■ Problem requirements ■
Your answer should be every line of the records that contains the word "will", copied as it stands.

[Stored records]
◆ ◆ ◆ ◆

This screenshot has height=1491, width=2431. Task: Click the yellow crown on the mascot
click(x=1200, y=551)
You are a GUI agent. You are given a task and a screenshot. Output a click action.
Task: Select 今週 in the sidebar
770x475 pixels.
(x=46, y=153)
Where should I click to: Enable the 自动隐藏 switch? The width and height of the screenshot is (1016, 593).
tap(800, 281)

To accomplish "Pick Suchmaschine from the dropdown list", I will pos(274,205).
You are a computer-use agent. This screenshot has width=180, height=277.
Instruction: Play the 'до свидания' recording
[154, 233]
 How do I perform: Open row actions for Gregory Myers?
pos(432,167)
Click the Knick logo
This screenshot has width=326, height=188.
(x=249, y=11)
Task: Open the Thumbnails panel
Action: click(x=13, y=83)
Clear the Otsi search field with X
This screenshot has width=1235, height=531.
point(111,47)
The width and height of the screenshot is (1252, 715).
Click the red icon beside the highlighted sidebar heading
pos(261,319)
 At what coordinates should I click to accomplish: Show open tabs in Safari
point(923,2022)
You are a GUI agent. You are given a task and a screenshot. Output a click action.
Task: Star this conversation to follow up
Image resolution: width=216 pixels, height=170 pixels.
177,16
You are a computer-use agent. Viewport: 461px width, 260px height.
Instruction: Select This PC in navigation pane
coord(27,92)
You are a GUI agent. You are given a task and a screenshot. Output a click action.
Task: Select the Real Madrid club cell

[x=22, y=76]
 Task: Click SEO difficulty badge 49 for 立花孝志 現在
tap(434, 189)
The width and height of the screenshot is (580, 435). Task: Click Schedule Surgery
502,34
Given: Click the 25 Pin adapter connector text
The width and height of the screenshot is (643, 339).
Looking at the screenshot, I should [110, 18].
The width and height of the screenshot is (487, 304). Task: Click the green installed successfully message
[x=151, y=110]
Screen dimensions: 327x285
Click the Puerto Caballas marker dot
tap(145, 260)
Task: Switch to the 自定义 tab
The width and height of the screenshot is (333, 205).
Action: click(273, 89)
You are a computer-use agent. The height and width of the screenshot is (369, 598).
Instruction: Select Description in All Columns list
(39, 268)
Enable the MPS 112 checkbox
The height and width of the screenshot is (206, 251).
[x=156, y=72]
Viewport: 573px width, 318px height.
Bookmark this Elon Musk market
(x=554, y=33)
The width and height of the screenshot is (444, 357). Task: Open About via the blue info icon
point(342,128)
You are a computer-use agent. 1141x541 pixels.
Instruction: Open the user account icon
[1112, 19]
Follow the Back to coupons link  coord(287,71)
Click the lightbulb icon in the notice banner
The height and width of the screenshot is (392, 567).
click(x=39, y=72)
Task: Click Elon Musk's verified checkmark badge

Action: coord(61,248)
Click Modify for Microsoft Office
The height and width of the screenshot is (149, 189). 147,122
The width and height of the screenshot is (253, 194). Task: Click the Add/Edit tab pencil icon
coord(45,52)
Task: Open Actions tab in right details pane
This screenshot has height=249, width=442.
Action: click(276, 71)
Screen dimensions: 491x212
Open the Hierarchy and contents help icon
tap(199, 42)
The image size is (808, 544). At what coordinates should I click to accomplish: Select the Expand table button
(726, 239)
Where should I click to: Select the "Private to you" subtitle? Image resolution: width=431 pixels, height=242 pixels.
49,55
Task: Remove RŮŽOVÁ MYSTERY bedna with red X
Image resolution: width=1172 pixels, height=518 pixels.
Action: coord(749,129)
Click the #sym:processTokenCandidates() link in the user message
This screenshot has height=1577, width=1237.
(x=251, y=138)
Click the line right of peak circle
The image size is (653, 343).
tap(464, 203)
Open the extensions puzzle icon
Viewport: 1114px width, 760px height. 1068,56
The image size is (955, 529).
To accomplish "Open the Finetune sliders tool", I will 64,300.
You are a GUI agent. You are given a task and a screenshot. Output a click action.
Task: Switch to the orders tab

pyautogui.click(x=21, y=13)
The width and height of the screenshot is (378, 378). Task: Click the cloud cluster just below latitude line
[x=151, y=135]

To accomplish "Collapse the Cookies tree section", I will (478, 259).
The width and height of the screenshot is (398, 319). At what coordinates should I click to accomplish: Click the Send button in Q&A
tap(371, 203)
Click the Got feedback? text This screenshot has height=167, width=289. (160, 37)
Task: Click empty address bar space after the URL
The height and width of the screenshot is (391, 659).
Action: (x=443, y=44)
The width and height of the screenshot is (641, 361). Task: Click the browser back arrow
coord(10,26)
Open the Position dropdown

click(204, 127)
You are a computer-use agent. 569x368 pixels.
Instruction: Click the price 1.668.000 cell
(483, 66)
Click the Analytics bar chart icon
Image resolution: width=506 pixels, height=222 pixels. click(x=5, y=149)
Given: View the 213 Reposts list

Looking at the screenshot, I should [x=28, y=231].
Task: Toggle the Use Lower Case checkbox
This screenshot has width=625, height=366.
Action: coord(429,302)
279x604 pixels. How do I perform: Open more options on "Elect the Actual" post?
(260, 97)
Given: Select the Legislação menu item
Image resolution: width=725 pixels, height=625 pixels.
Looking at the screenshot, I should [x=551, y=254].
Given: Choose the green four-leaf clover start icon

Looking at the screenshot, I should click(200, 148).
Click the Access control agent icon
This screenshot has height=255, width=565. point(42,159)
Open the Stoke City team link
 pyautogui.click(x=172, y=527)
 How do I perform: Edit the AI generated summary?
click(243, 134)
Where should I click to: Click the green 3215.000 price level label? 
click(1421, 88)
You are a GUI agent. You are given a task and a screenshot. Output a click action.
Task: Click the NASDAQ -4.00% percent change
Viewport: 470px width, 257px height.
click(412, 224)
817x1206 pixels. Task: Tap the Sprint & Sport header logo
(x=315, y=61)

◆ ◆ ◆ ◆

■ Exercise response ■
To accomplish "Pick Suchmaschine from the dropdown list", I will pos(274,205).
To accomplish "Open the Finetune sliders tool", I will 64,300.
To accomplish "Collapse the Cookies tree section", I will (478, 259).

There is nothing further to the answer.